One man sat on the riverbank. Another man walked up behind him on the gravel access drive that ran behind the office building.
The day was hot for that part of the northwest coast. So hot that the second man was shirtless. A little Chihuahua trailed behind him. Once in awhile he would stop and speak to it so that it kept up with him.
The guy on the riverbank took a draw on his hand rolled cigarette. “Hey,” the second guy called to him, as he came up, “You got an extra rolling paper?”
Riverbank guy looked at shirtless man and saw his dirty hands and unkempt hair. Just a grifter, he knew. They were rife in that part of the world, something he had learned when he emigrated to the area a few years ago.
“No, sorry, I left them at home.”
“Ah, that sucks. Well, they’ll sell me like 60 for a dollar at the store,” the second man walked backwards, continuing on his way.
“Yeah, that’s not bad.” The stingy guy wrinkled up his nose. As the second man turned away, the little dog squatted to take a piss not two feet away from where he sat.
Damn riffraff, he thought.
Evening on the river, Hoquiam, Wash.
Based on a true story
The fiction above is a rendition of an experience I had on the riverbank recently in my hometown of Hoquiam, Wash. Except I really did leave my papers at home; otherwise I would have shared. I mean, who can’t spare a rolling paper?
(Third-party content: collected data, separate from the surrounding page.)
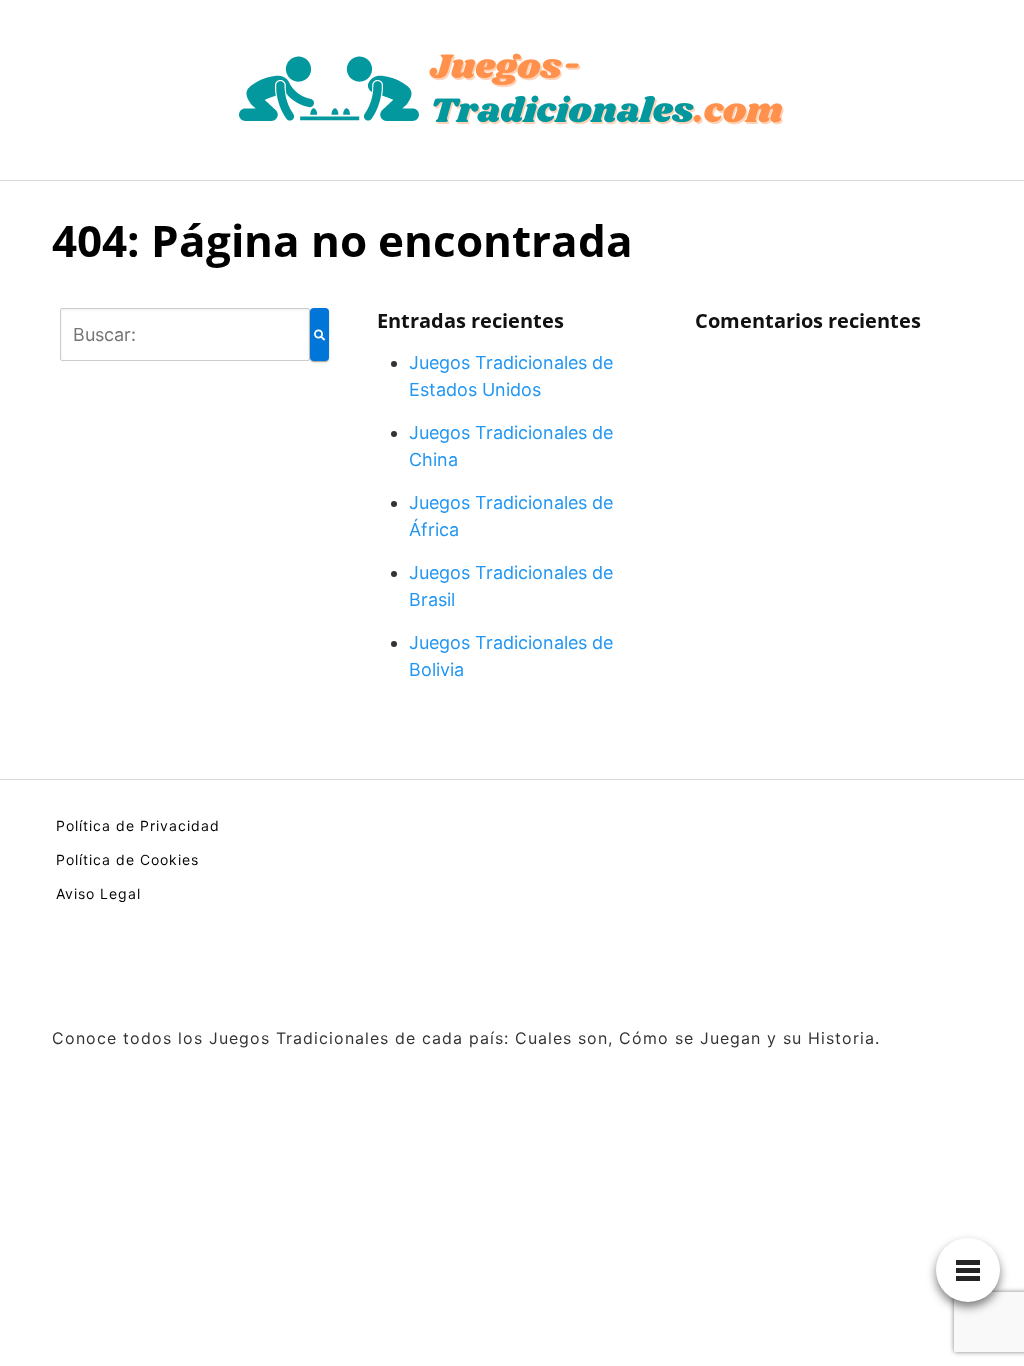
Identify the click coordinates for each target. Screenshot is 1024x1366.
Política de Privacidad (138, 825)
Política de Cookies (127, 859)
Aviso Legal (98, 893)
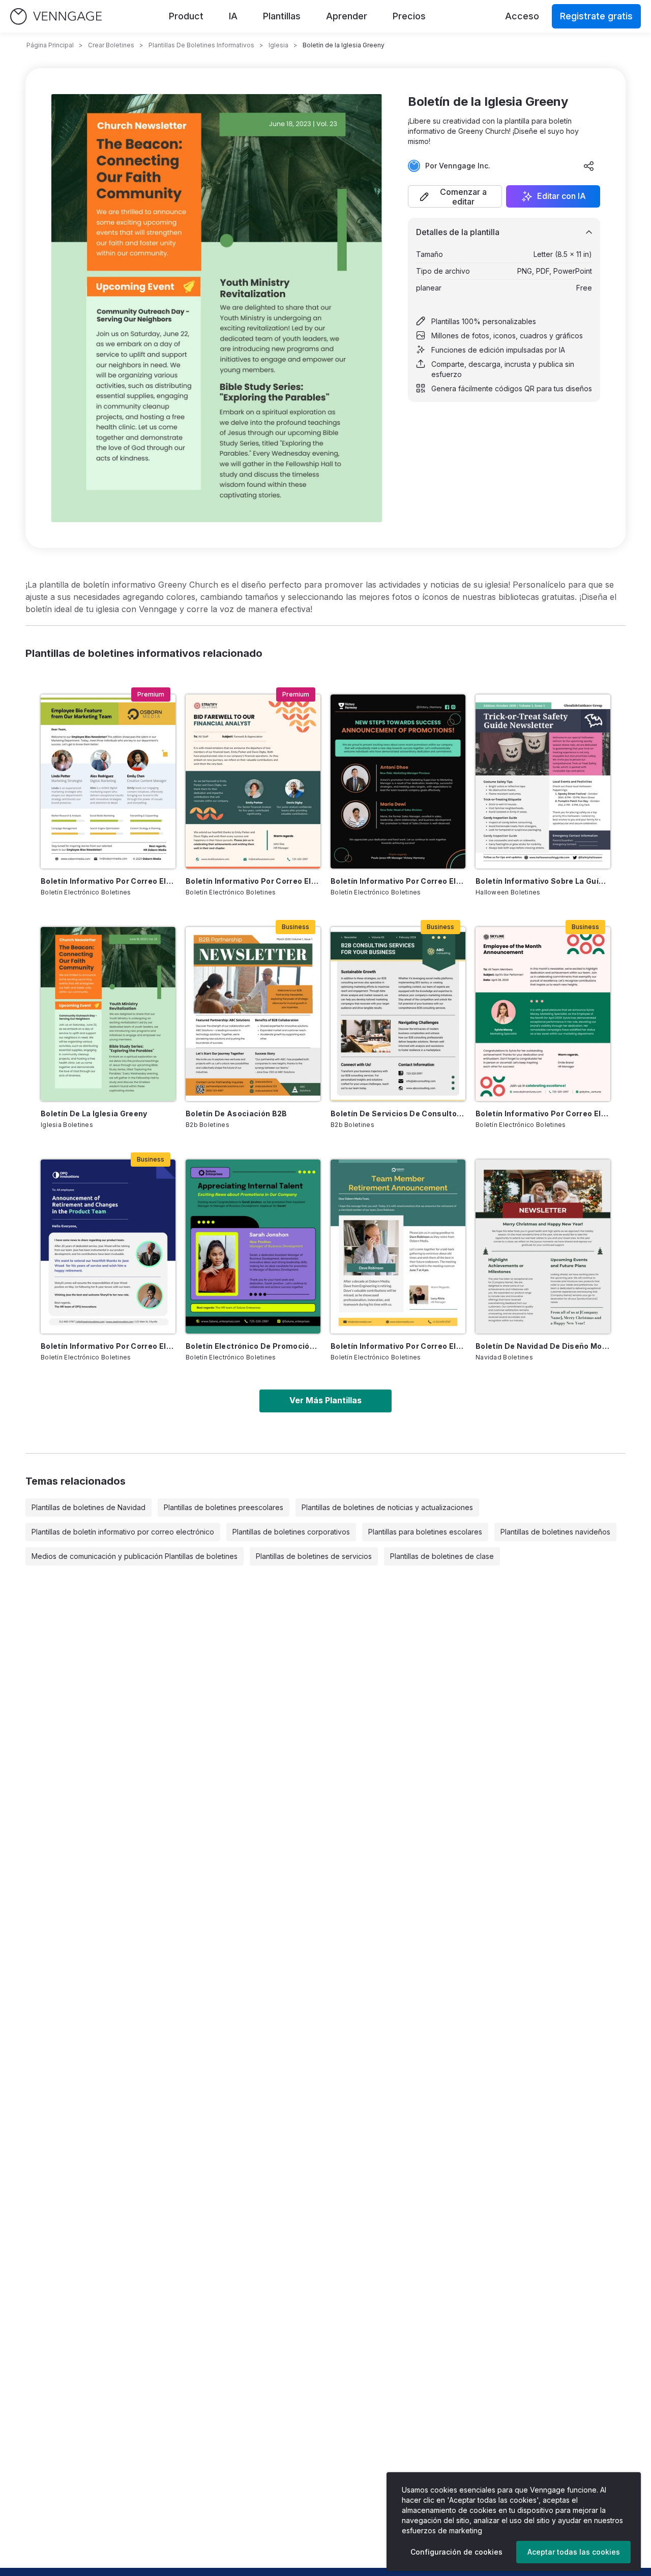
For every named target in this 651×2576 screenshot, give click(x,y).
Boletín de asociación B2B (236, 1113)
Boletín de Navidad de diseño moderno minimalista (543, 1346)
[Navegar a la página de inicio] (56, 16)
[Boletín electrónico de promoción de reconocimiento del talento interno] (253, 1247)
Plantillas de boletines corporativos (291, 1531)
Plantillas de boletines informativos (201, 45)
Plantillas (282, 16)
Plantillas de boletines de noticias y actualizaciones (387, 1507)
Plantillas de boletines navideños (555, 1531)
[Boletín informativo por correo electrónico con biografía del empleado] (108, 781)
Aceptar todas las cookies (573, 2552)
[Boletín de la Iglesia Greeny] (108, 1014)
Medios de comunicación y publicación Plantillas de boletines (135, 1556)
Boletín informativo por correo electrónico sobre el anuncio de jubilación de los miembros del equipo (398, 1346)
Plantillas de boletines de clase (442, 1556)
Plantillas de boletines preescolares (223, 1507)
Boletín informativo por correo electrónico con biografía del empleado (108, 881)
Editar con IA (561, 196)
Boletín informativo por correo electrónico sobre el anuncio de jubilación (108, 1346)
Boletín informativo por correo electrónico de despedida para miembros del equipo (253, 881)
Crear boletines (111, 45)
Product (186, 16)
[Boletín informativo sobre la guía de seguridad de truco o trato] (543, 781)
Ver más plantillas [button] (325, 1400)
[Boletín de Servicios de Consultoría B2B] (398, 1014)
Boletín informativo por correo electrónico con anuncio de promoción (398, 881)
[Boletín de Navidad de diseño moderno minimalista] (543, 1247)
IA (233, 16)
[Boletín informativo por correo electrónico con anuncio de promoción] (398, 781)
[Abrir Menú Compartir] (589, 166)
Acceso (522, 16)
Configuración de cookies (456, 2552)
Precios (409, 16)
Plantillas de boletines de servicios (314, 1556)
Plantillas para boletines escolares (425, 1531)
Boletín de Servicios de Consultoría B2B (398, 1113)
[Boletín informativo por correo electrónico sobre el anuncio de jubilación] (108, 1247)
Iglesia (278, 45)
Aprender (346, 16)
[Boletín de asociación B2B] (253, 1014)
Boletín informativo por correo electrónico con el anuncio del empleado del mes (543, 1113)
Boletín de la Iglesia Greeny (94, 1113)
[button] (455, 196)
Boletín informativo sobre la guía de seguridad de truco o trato (543, 881)
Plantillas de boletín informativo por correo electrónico (123, 1531)
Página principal (50, 45)
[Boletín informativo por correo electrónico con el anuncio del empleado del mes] (543, 1014)
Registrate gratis (596, 16)
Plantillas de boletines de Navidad (88, 1507)
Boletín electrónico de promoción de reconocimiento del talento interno (253, 1346)
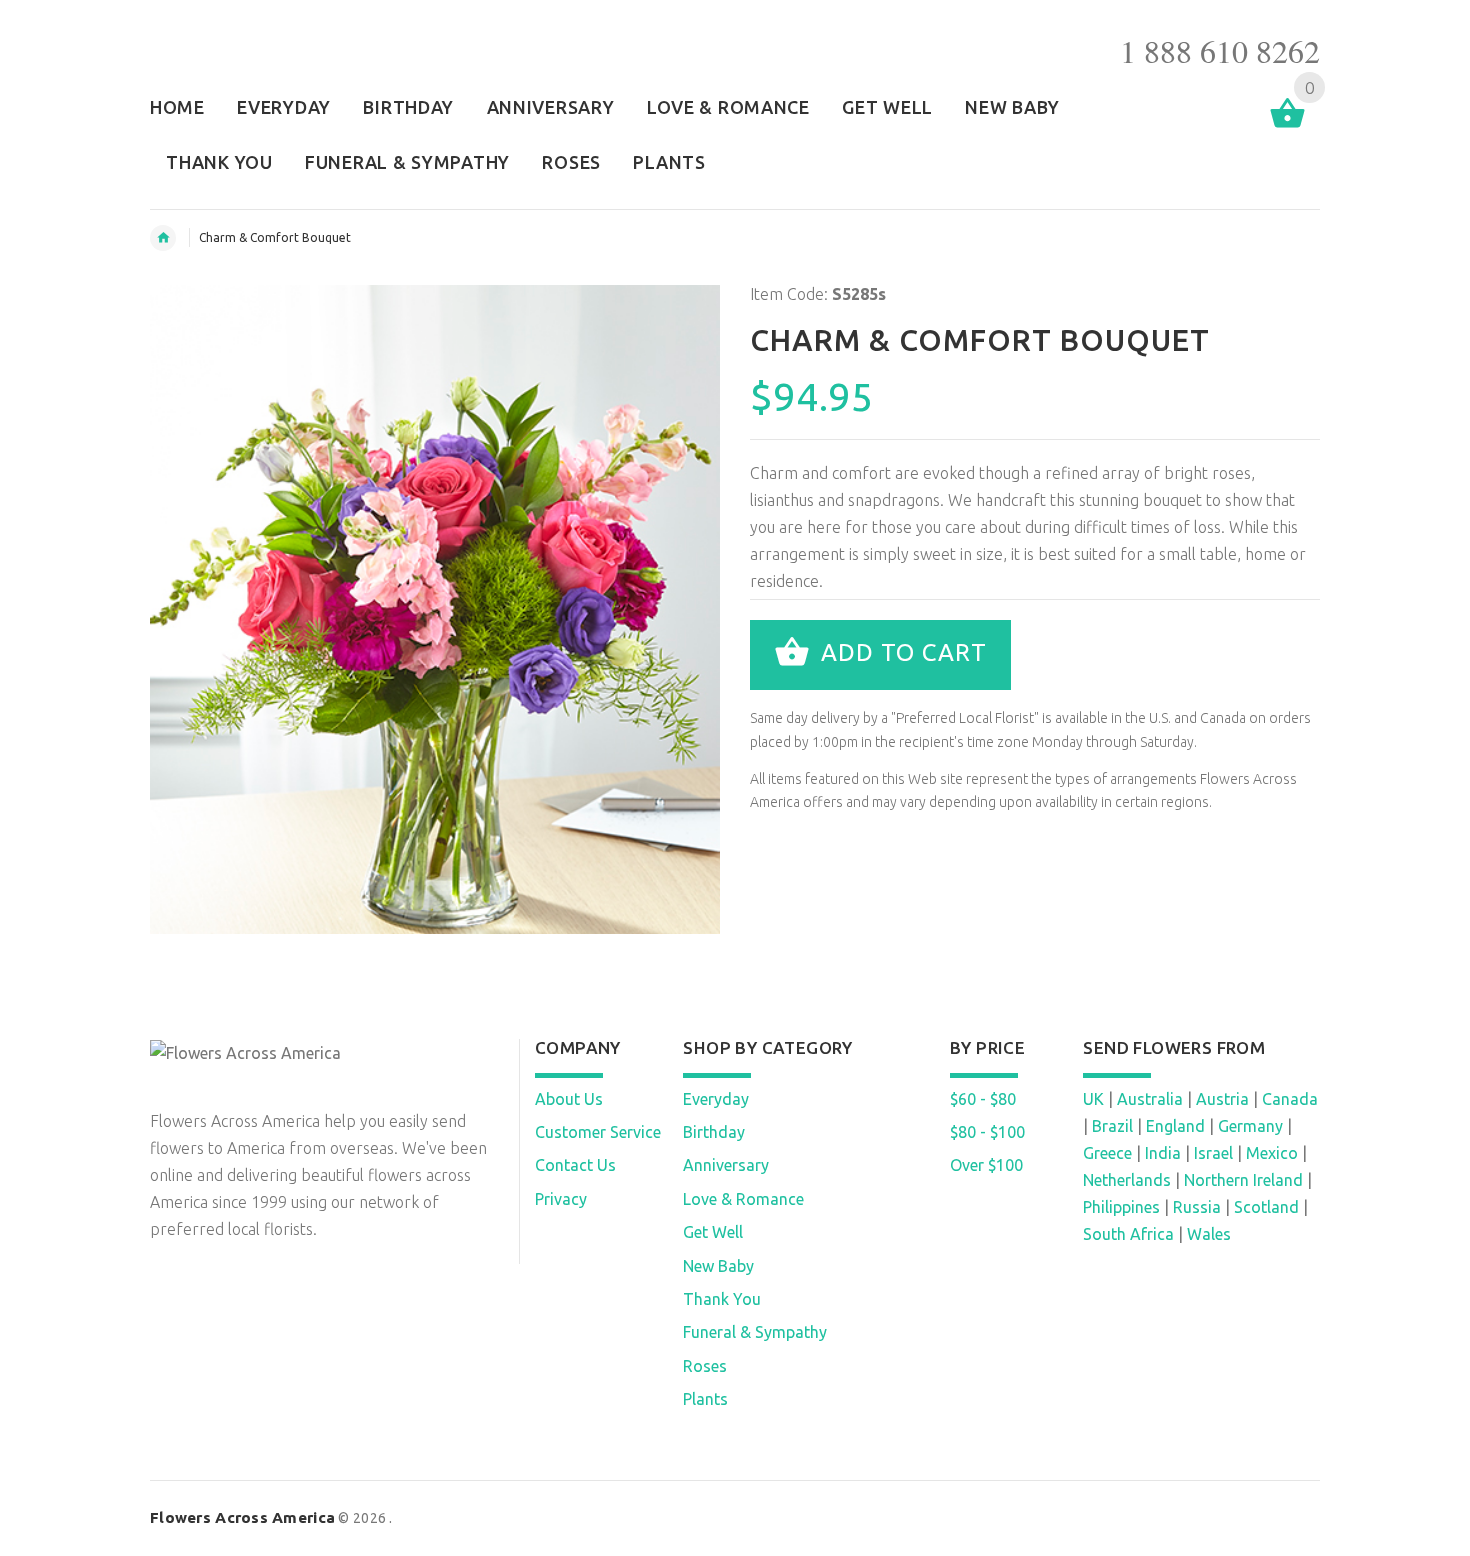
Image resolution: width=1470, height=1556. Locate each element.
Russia (1197, 1207)
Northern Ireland (1243, 1180)
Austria (1222, 1099)
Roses (705, 1366)
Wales (1209, 1234)
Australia (1150, 1099)
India (1163, 1153)
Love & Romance (743, 1199)
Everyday (716, 1099)
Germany (1250, 1126)
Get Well (713, 1232)
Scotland (1266, 1207)
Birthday (714, 1132)
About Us (569, 1099)
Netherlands (1127, 1180)
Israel (1213, 1153)
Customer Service (598, 1132)
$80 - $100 (987, 1132)
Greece (1107, 1153)
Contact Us (575, 1165)
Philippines (1121, 1207)
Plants (705, 1399)
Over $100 (986, 1165)
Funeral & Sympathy (755, 1332)
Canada (1290, 1099)
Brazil (1112, 1126)
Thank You (722, 1299)
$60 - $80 (983, 1099)
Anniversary (726, 1165)
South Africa (1128, 1234)
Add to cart (900, 652)
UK (1093, 1099)
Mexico (1272, 1153)
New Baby (718, 1266)
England (1175, 1126)
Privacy (561, 1199)
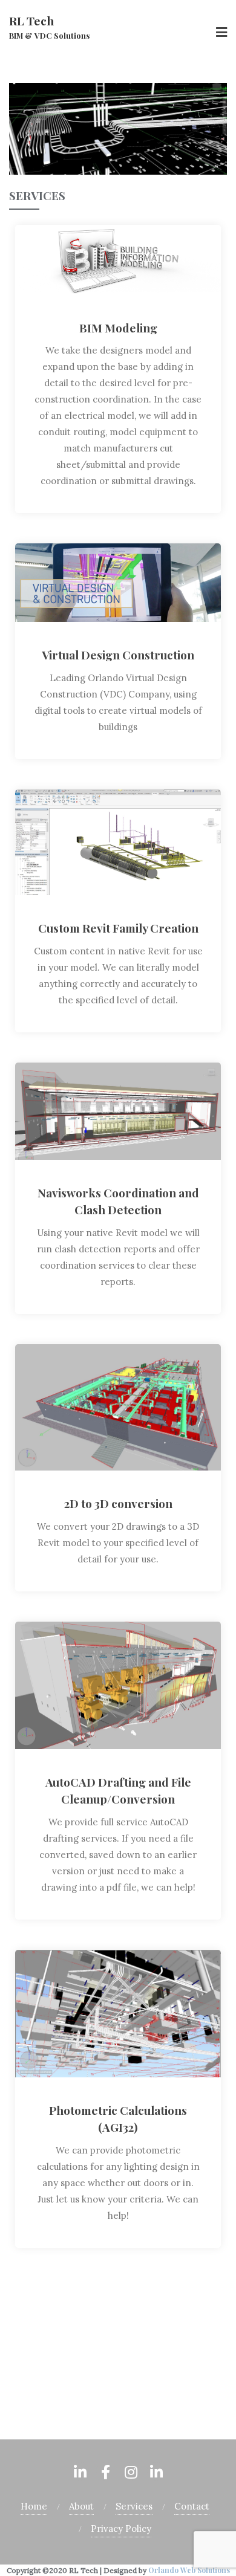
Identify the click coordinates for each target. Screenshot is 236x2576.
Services (134, 2506)
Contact (191, 2506)
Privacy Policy (121, 2528)
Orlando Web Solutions (117, 2353)
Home (41, 2382)
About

It can feel like Hoquiam is full of people drifting around, trying to see what they can get whether they need it or not (and to be fair, most really do need it). This was a source of some culture shock when I first moved here. I grew up in rural and small town Indiana, where homelessness and destitution, if present at all, were at least not so visible.
There are plenty of people, here, who have a stingy and pejorative attitude toward the homeless and poor, like my alter ego above. I’ve also found a strong culture of sharing on the streets. This culture includes both the expectation of receiving help (to the point that some are affronted if you say no) and a willingness to extend help. On more than one occasion when I’ve been down-and-out, those helping me have said, essentially, “Hey, we’ve all been there.”
I prefer the sharing to the hating on people. However, I’ve come to believe, from certain New Age teachings, that no amount of sharing (or socialism, either) will ever fill the abyss of neediness. The only way to stop being needy is for the individual to shift from a feeling of lack to a feeling of gratitude and abundance.
Of course, feeling abundant makes it a heck of a lot easier to share, doesn’t it? But there is a big difference in sharing from a feeling of abundance and sharing from a sense that someday I’m going to be needy again too, so I’d better help. If, as I believe, vibration (the emotional quality or motivation of an act) creates reality, then sharing out of fear of future scarcity just perpetuates neediness.
Unfortunately, that fear of scarcity is the basis for the culture of sharing that accompanies the destitution in Hoquiam. The poor help each other because they’re afraid that someday they’re gonna need help – and around and around we go.